◆ EXERCISE DETAILS
Once the line containing "Home (9, 49)" is found, copy that line and all remaining lines of the records exactly, including the last one, and add nothing.
▼
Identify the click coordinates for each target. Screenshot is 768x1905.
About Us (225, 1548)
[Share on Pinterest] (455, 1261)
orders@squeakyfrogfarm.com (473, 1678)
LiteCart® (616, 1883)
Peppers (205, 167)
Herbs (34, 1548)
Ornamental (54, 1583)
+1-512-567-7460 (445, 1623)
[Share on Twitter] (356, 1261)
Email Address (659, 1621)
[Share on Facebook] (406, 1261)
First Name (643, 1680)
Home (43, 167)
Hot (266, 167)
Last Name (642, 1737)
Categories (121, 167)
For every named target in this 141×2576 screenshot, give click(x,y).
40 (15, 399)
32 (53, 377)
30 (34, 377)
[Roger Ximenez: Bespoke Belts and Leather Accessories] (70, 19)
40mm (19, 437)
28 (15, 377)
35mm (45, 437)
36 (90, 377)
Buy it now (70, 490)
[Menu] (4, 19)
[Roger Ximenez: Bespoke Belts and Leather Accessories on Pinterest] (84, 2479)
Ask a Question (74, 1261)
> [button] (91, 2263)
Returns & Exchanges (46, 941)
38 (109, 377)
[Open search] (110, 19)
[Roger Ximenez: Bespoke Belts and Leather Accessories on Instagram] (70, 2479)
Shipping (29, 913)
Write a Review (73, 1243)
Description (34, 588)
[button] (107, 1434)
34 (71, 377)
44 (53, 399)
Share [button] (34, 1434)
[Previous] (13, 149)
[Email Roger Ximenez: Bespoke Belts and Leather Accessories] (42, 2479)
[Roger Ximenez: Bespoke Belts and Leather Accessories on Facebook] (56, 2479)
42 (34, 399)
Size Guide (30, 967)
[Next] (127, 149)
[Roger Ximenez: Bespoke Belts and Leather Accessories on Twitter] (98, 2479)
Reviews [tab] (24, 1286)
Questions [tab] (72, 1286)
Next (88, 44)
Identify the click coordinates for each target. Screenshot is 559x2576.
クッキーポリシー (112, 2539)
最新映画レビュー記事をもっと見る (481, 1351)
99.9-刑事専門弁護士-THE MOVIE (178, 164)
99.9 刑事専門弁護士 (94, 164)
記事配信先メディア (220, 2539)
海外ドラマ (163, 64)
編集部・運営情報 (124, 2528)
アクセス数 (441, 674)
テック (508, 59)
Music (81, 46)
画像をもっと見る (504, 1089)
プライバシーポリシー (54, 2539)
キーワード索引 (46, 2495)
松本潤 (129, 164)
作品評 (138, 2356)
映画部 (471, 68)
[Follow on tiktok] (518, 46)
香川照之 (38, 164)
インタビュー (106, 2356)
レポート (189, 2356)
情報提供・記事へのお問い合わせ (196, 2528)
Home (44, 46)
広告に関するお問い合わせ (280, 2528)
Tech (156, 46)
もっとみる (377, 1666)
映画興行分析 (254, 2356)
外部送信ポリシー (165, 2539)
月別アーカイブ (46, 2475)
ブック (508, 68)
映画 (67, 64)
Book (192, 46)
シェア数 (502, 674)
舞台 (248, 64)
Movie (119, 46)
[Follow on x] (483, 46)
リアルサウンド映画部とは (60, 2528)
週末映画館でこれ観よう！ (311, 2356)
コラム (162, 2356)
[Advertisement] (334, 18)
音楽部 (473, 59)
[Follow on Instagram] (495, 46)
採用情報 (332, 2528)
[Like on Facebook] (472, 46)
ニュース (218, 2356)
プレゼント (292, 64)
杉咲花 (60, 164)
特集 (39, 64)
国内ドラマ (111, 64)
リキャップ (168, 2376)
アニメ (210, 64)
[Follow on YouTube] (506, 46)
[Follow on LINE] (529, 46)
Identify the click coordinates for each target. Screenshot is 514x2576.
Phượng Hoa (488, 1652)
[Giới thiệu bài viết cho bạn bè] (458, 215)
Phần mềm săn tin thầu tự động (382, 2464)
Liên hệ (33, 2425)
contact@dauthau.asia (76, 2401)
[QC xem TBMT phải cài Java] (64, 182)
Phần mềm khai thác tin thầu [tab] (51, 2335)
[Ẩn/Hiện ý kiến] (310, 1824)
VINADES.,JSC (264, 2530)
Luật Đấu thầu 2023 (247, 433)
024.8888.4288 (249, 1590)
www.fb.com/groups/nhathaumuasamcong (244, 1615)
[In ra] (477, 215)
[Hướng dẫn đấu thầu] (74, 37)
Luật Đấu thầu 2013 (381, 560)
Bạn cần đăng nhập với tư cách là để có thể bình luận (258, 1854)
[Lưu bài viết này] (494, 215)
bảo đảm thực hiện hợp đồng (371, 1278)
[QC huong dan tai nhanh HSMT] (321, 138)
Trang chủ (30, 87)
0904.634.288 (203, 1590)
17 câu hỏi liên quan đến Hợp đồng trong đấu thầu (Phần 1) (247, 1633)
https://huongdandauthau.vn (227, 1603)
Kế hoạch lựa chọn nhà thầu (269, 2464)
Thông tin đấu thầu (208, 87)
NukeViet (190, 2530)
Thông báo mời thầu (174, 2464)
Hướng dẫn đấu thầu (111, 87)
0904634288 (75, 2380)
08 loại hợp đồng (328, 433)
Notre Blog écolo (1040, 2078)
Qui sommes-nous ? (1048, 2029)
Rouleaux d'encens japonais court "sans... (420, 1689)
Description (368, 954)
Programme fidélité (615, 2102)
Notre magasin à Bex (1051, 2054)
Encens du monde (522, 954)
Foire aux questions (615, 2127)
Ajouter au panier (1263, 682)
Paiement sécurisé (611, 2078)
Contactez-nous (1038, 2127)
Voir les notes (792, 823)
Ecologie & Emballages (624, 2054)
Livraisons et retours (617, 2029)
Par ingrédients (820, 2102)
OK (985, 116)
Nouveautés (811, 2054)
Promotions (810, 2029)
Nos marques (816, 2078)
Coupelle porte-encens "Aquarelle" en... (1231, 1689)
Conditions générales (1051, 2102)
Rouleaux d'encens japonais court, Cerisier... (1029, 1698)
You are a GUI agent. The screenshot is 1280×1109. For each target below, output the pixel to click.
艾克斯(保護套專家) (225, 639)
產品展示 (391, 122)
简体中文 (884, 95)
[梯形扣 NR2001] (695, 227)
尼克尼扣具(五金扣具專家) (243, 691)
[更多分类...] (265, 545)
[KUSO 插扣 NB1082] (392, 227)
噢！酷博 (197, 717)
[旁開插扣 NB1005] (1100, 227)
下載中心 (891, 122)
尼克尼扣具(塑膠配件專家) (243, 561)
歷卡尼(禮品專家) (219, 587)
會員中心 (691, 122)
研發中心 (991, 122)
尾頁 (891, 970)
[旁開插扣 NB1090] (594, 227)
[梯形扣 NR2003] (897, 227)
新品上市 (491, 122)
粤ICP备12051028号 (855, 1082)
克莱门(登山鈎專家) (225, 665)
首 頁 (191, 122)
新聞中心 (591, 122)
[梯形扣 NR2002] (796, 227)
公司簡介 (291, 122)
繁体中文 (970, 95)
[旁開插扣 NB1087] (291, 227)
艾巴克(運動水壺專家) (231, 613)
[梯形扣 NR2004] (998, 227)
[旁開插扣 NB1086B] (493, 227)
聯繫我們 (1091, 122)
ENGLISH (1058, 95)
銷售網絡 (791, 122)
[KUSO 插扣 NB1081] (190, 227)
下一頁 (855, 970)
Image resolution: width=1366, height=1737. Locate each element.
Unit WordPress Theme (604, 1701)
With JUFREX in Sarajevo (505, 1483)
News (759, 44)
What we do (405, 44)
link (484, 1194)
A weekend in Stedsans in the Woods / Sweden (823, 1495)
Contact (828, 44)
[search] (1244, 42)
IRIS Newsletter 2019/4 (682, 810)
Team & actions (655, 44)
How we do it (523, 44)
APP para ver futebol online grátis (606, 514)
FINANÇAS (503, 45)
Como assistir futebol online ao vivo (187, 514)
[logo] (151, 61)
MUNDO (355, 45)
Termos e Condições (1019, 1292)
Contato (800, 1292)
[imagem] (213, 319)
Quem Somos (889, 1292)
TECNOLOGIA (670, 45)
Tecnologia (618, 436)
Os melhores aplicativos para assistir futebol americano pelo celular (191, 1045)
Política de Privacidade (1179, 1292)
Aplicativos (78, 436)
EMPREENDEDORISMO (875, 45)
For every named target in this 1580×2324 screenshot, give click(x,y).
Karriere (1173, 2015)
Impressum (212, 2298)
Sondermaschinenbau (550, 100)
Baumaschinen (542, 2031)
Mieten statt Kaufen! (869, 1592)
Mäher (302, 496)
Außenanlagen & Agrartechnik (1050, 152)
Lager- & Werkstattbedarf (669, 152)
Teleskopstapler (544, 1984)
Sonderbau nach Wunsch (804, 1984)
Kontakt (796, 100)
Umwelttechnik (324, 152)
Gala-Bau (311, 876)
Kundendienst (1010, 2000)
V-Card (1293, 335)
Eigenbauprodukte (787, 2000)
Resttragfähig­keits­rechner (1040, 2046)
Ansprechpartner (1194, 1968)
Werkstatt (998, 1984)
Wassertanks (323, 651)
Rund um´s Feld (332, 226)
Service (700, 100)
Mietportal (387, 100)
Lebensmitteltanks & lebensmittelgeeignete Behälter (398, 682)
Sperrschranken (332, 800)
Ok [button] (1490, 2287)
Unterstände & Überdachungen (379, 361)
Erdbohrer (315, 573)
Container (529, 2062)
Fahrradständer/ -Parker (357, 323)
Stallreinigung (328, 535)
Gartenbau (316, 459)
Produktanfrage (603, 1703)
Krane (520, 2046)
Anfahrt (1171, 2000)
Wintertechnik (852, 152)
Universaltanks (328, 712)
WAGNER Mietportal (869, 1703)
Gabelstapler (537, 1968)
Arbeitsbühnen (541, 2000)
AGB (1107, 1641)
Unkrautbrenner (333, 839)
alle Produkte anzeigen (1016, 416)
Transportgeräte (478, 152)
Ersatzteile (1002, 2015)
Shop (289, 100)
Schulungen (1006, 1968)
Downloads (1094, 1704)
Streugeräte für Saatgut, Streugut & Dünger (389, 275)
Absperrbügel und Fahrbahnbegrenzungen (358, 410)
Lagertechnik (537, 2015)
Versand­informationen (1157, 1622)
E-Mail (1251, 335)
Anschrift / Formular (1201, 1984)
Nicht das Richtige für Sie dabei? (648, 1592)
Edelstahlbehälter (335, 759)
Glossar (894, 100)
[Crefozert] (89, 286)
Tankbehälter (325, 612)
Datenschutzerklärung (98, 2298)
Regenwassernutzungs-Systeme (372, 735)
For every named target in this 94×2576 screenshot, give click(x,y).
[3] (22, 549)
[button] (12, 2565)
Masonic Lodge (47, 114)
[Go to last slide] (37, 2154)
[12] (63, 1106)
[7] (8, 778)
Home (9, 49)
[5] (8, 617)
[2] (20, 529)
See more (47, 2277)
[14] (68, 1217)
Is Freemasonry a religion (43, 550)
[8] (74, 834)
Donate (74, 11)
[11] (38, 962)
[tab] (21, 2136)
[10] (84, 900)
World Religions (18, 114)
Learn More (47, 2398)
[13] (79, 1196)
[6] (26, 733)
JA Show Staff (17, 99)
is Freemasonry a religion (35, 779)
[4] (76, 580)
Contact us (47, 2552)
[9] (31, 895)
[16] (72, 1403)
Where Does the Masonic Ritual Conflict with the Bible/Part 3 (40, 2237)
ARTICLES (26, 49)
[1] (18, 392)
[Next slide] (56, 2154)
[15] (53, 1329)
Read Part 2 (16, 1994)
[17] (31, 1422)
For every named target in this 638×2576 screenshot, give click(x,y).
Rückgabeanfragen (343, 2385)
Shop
▲
◆ ANSWER TO THE EXERCISE
Home (9, 49)
[5] (8, 617)
[2] (20, 529)
See more (47, 2277)
[14] (68, 1217)
Is Freemasonry a religion (43, 550)
[8] (74, 834)
Donate (74, 11)
[11] (38, 962)
[tab] (21, 2136)
[10] (84, 900)
World Religions (18, 114)
Learn More (47, 2398)
[13] (79, 1196)
[6] (26, 733)
JA Show Staff (17, 99)
is Freemasonry a religion (35, 779)
[4] (76, 580)
Contact us (47, 2552)
[9] (31, 895)
[16] (72, 1403)
Where Does the Masonic Ritual Conflict with the Bible/Part 3 (40, 2237)
ARTICLES (26, 49)
[1] (18, 392)
[Next slide] (56, 2154)
[15] (53, 1329)
Read Part 2 (16, 1994)
[17] (31, 1422)
For every named target in this 638×2576 screenshot, give click(x,y).
Rückgabeanfragen (343, 2385)
Shop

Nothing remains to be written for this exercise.